The percentage of Americans 30 and younger who told Pew they never doubt the existence of God has fallen to 68 percent. That’s a 15-point drop in just five years.
The verdict is still out regarding the cause, with believers and nonbelievers unable to identify a single culprit. In a recent panel on CNN’s Newsroom, Don Lemon and his two atheist guests indicated that technology and the Internet might be to blame. It’s now possible to fact check your pastor’s sermon while sitting in the pews, or to find an online community that supports religious questioning.
How ironic, then, that Boston College’s Church in the 21st Century Center believes that technology is part of the answer to the movement of young people away from religion. They launched an iPhone application with that aim in mind last fall — renewing the faith of the Millennials is now just a click away.
“Digital media is a critical component in engaging younger generations,” says Erik Goldschmidt, the center’s director. “If you want to get their attention, you have to use the tools that they use.”
The C21 Center was founded in 2002 in response to the sexual abuse scandal in the Catholic Church. Originally conceived as a two-year initiative, the organization quickly extended its mission to address other issues facing the Catholic community — including handing on the faith to young people.
The C21 app is the first of its kind. Developed last year and rolled out last fall, it has tools that allow users to engage and deepen their faith. It connects users to articles and videos published by the center, and allows them to upload their own faith-related content. It even has a tool called “Pray for Me,” which allows users to post prayer requests for themselves or a loved one.
“We’re taking the models of social media that are already out there, and we’re re-purposing them for the app in a faith-based lens,” says Karen Kiefer, the center’s associate director.
Kiefer says the app has thousands of downloads so far, and hundreds more are expected this fall when the incoming freshman class arrives on campus. But, I have to wonder: Does C21 really have what it takes to compete for their attention alongside apps like Instragram and Spotify?

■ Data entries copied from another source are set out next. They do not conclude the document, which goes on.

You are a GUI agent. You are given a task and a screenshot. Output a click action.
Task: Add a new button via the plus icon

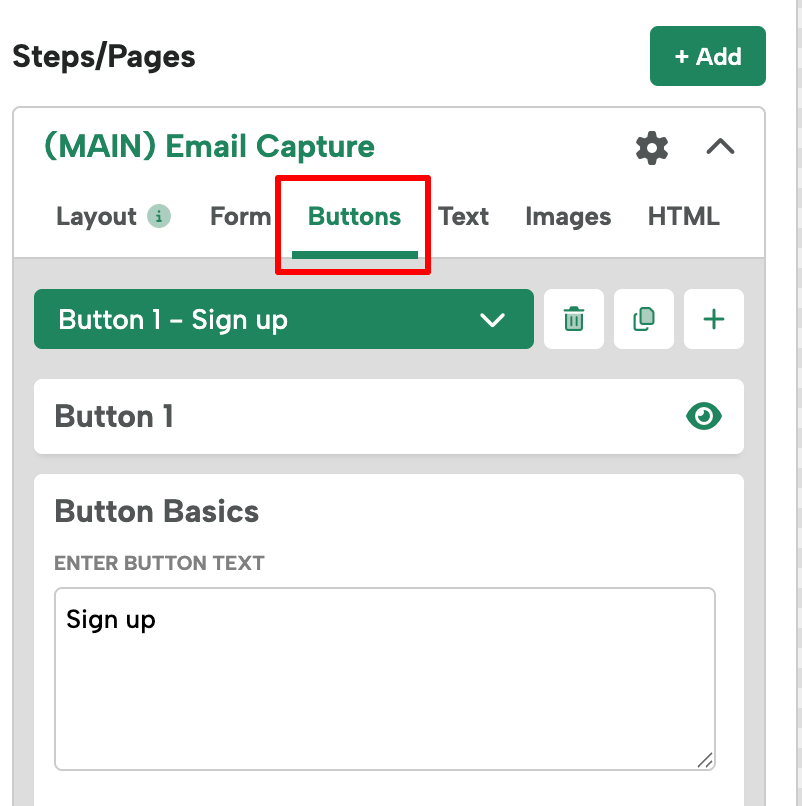point(713,319)
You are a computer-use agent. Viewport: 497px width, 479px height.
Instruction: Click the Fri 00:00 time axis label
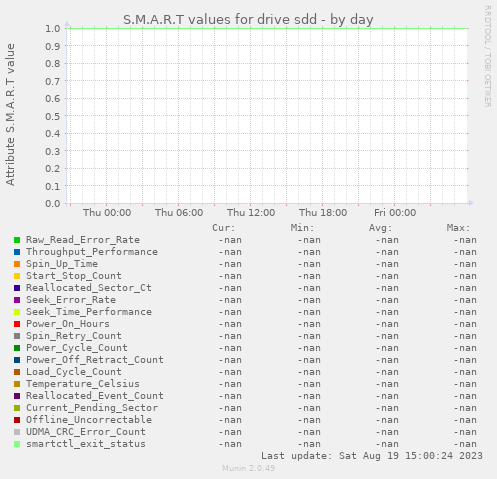tap(395, 213)
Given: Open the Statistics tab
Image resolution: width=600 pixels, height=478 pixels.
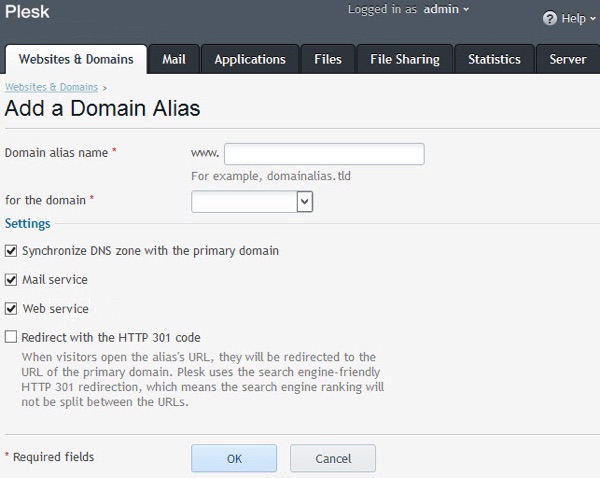Looking at the screenshot, I should (494, 59).
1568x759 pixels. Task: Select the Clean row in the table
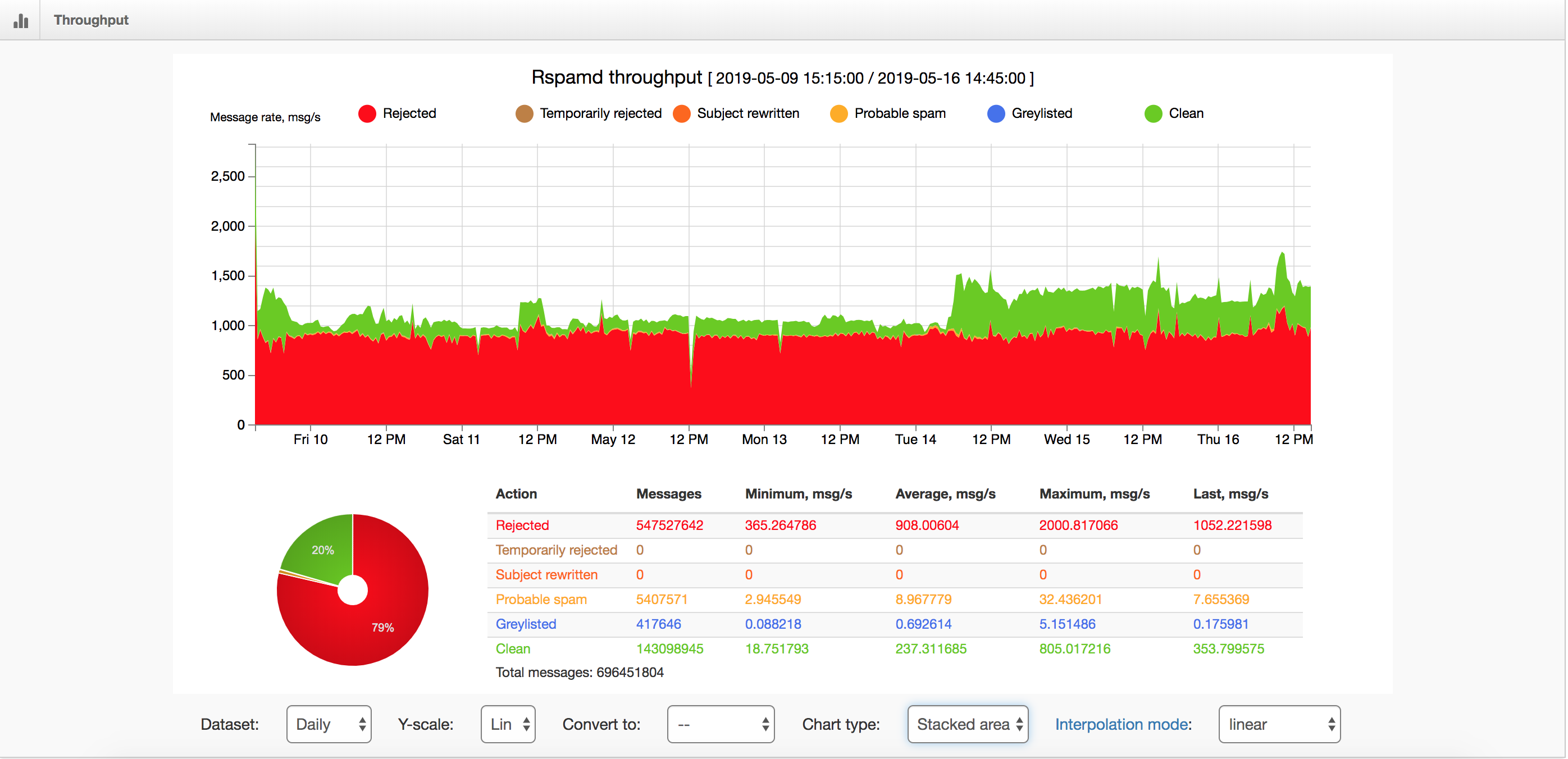point(513,649)
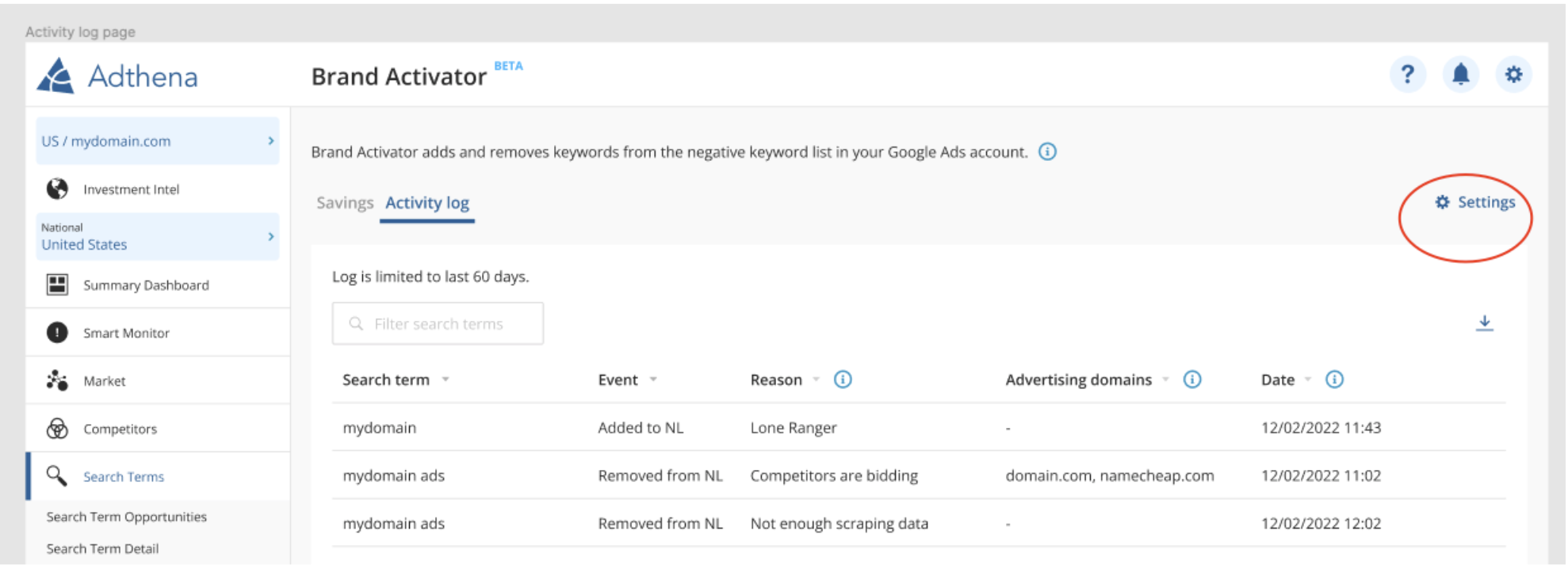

“I hope it will inspire people to unplug. At the very least, I hope it will make them think about God,” says Keifer.
While the app alone isn’t likely to affect the rise of religious doubt among young people, it’s noteworthy for the effort it demonstrates in connecting with them. It’s unclear whether it’s disconnection or dissatisfaction that’s causing Millennials to turn away from religion. It seems likely that both factors play a part. As people spend more and more of their time online, religious organizations are going to have to throw their hat in the digital ring if they have any hope of reaching Millennials and persuading them that God exists.